How about going upward and outward? By dint of special effort we periodically launch a handful of people into a temporary orbit. By more effort still we could return to the Moon, but not in any kind of circumstance that would enable any number of us to stay there indefinitely, or become in any sense of the word independently self-sustaining.

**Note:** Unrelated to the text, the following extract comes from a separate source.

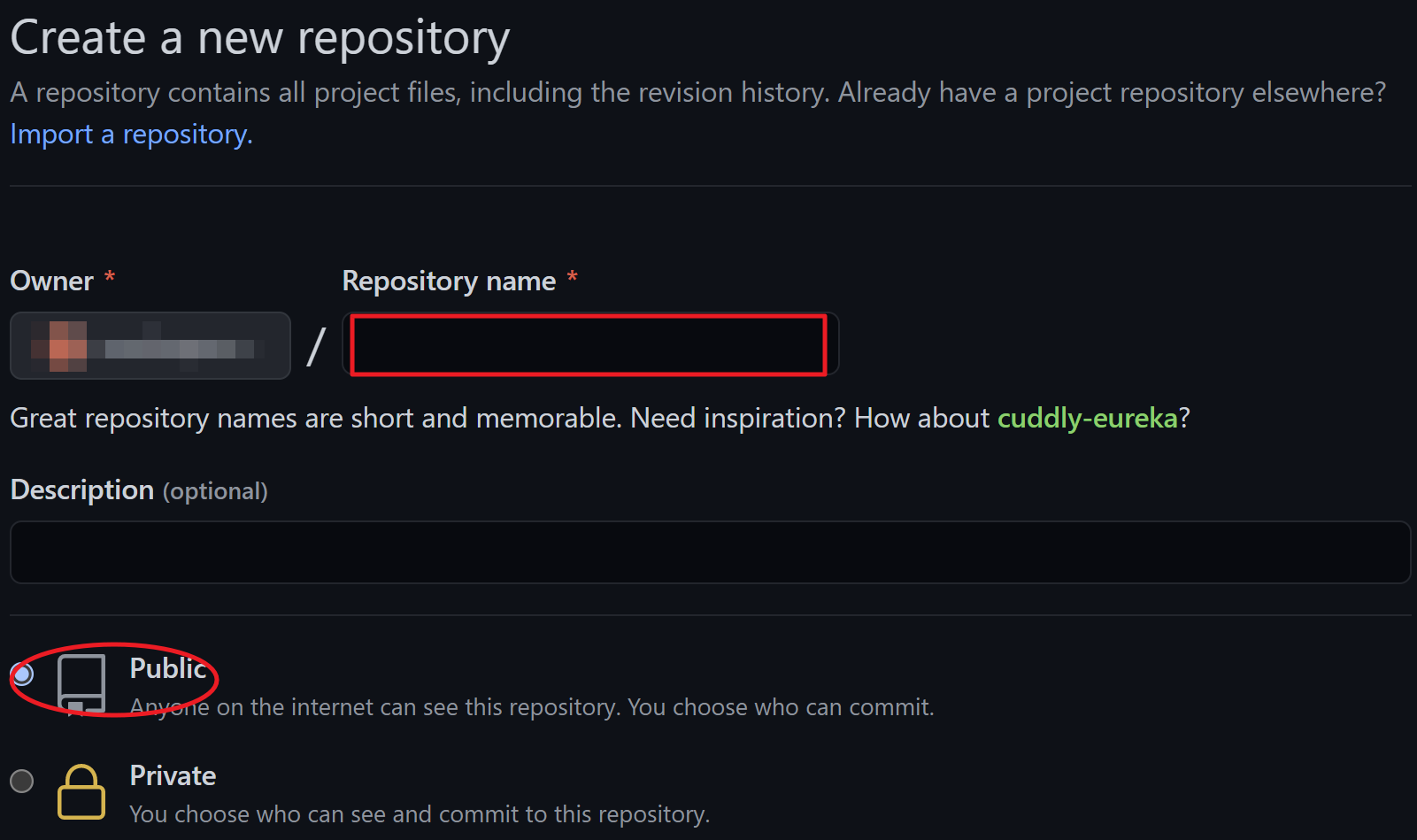
Task: Click the Public visibility description text
Action: [532, 707]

As for human colonization of the planets, fuggedaboudit – at least for now. Take Mars. At its closest, Mars is 30,000,000 miles away, more than 100 times as far as the Moon. The Moon is just a few days’ journey distant; getting to Mars with today’s technology, or that on the horizon, will take many months. Mars’ atmosphere is about 1% the density of our atmosphere – essentially a vacuum. What air there is, is mostly carbon dioxide. Nobody’s living on Mars except under spacecraft-like conditions, and no large numbers will be living there over any historical interval that we might care about. (Human settlement of other worlds is not about sending us out there wholesale; it’s about sending out very small numbers…and hoping that their efforts somehow take.) Space is largely empty. The distances are vast. You’re an astronaut? Our hearts and prayers are with you. We want you to succeed! As for the rest of us? For better or worse, in sickness and in health, until death do us part, we’re Earthlings.

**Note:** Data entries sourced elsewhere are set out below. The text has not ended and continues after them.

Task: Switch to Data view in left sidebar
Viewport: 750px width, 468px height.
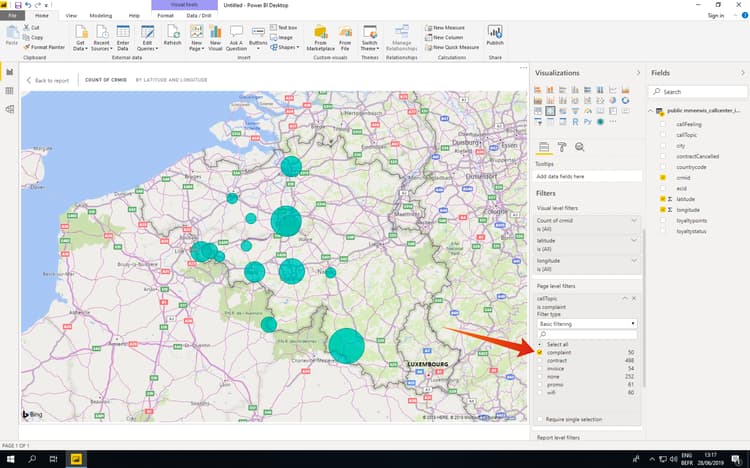Action: tap(10, 91)
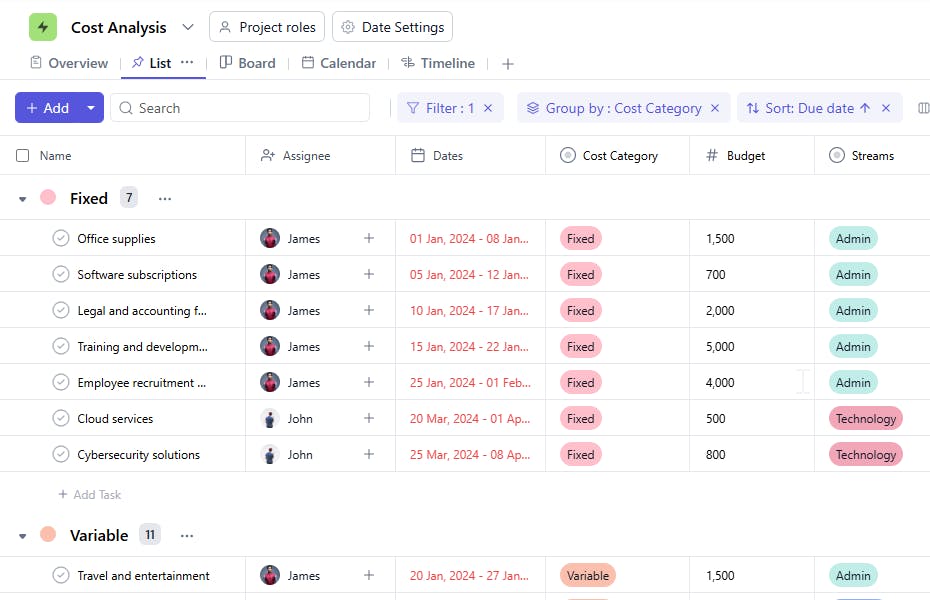Clear the Group by Cost Category chip

click(x=714, y=108)
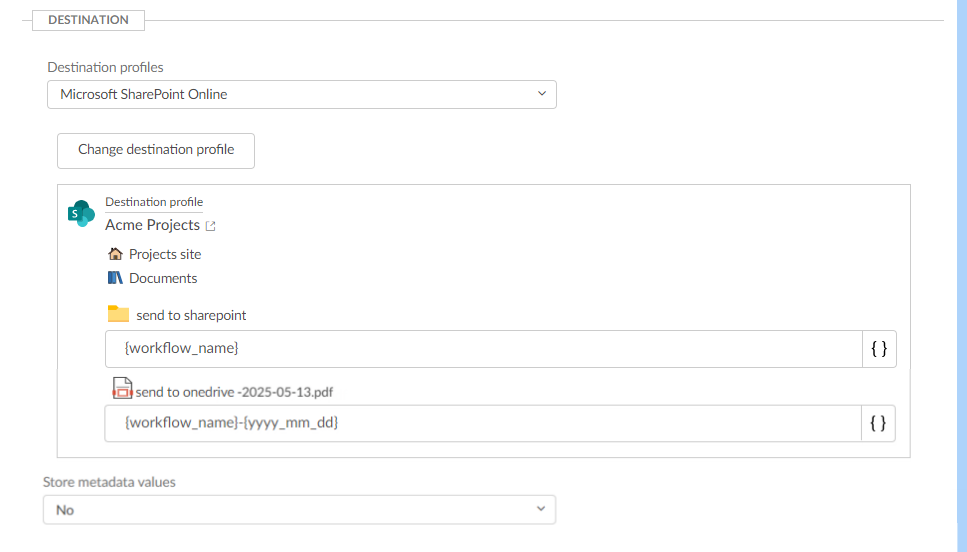Click the DESTINATION section header
The height and width of the screenshot is (552, 967).
coord(88,20)
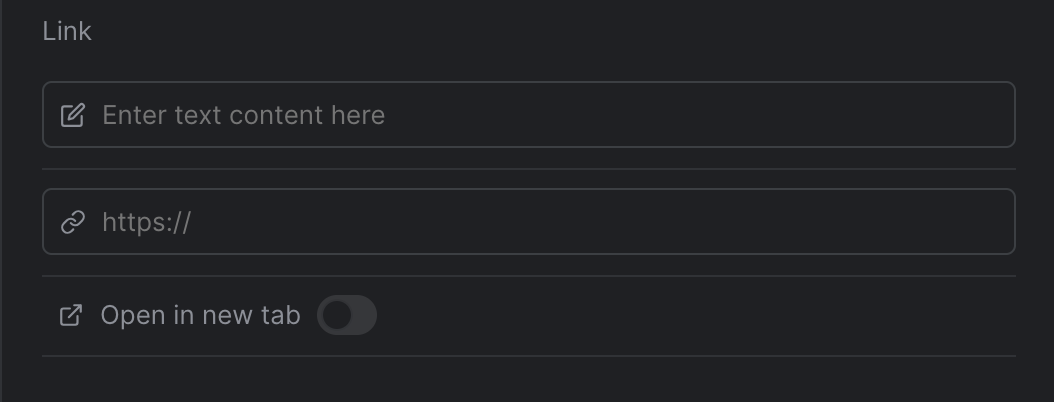The image size is (1054, 402).
Task: Click the Open in new tab label
Action: pos(200,315)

A conversation with my research-mathematician father in 1975 or thereabouts brought this point home. I was living in Boulder at the time, and during a visit I was enthusiastically reporting to him that the University of Colorado had just built a new planetarium on campus, next to the astronomical observatory. To engage the public, they built a scale model of the solar system outside. They had a ball about the size of a basketball that represented the sun, standing next to a plaque giving a few basic facts. Several feet away was a bb pellet, representing Mercury. Some distance further was a pea-sized sphere and a little sign giving a few facts about Venus. And so on, out to the small sphere representing Pluto (it was still considered a planet in those days), about a quarter mile away, way off by the CU Engineering Center. “And,” with a flourish, I’m telling my Dad, “to scale, the nearest star would not be in Boulder, but in Harvard Yard!” “Yes,” my Dad answered, without batting an eye. “That’s why astronomy is so uninteresting.” This from a science junkie – a member of AAAS, a fellow of the American Statistical Association! Which, you might say, brought me back to reality – and down to Earth.

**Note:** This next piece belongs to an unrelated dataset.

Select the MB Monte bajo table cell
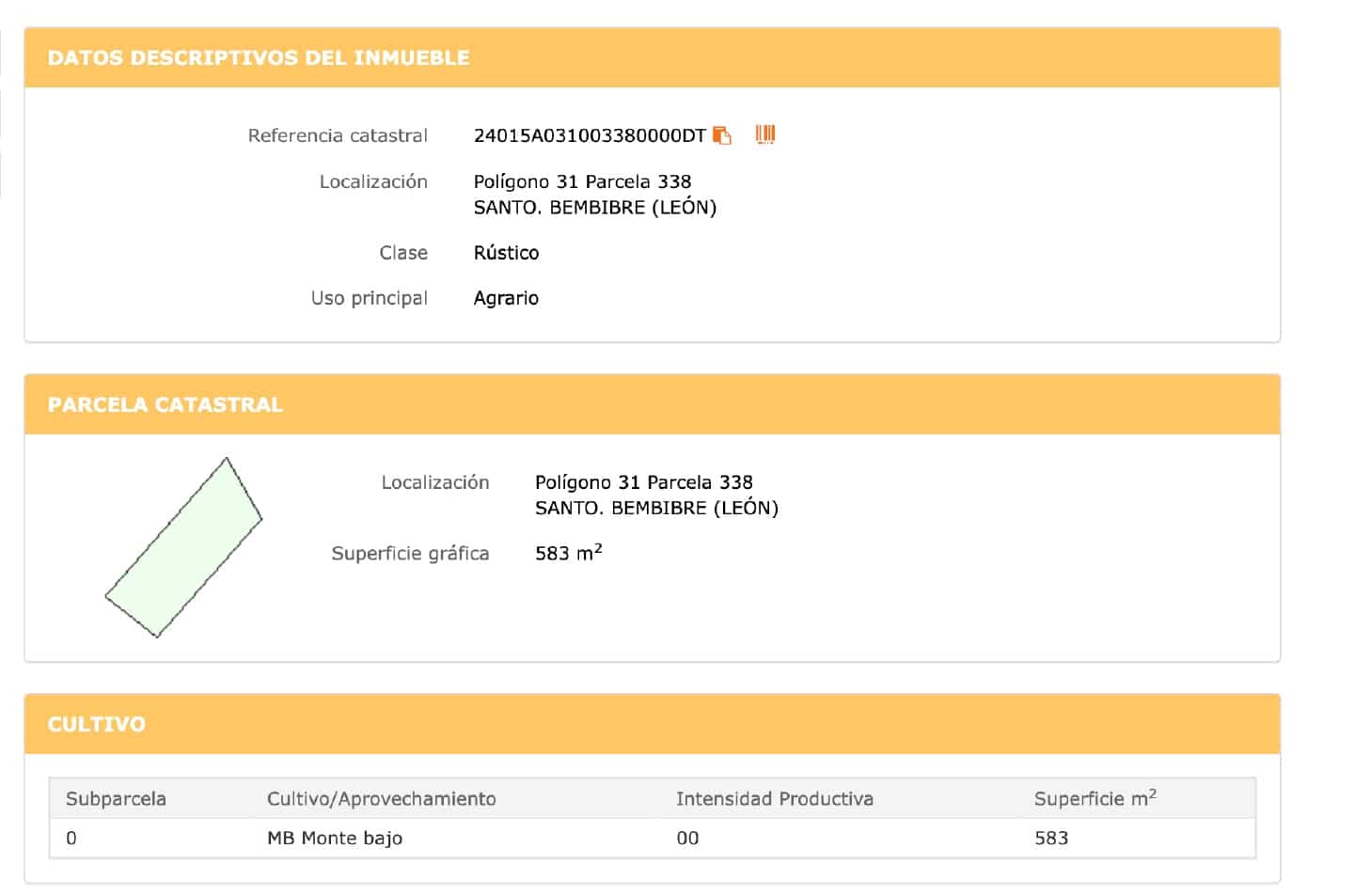This screenshot has width=1354, height=896. (335, 838)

Till death do us part? If we’re wedded to the Earth, and divorce is not an option, maybe as a human race we ought to do what married people do…learn as much about our spouse, and his/her needs, as we can; be attentive to changes, maybe even anticipate, head off problems, rather than being oblivious. More on that in the next post.
(pointy-headedness alert!) Mathematicians refer to such geometries as “sets of measure zero.” So, relative to the 3-D sphere, the Earth’s surface is a set of measure zero. And, on that outer surface, the world’s coastlines are a set of measure zero relative to the vast expanses of land or sea. That’s the reasons why human impacts are so great on something as massive and imperturbable as the Earth, and, in turn, why the world’s coastlines are uniquely vulnerable.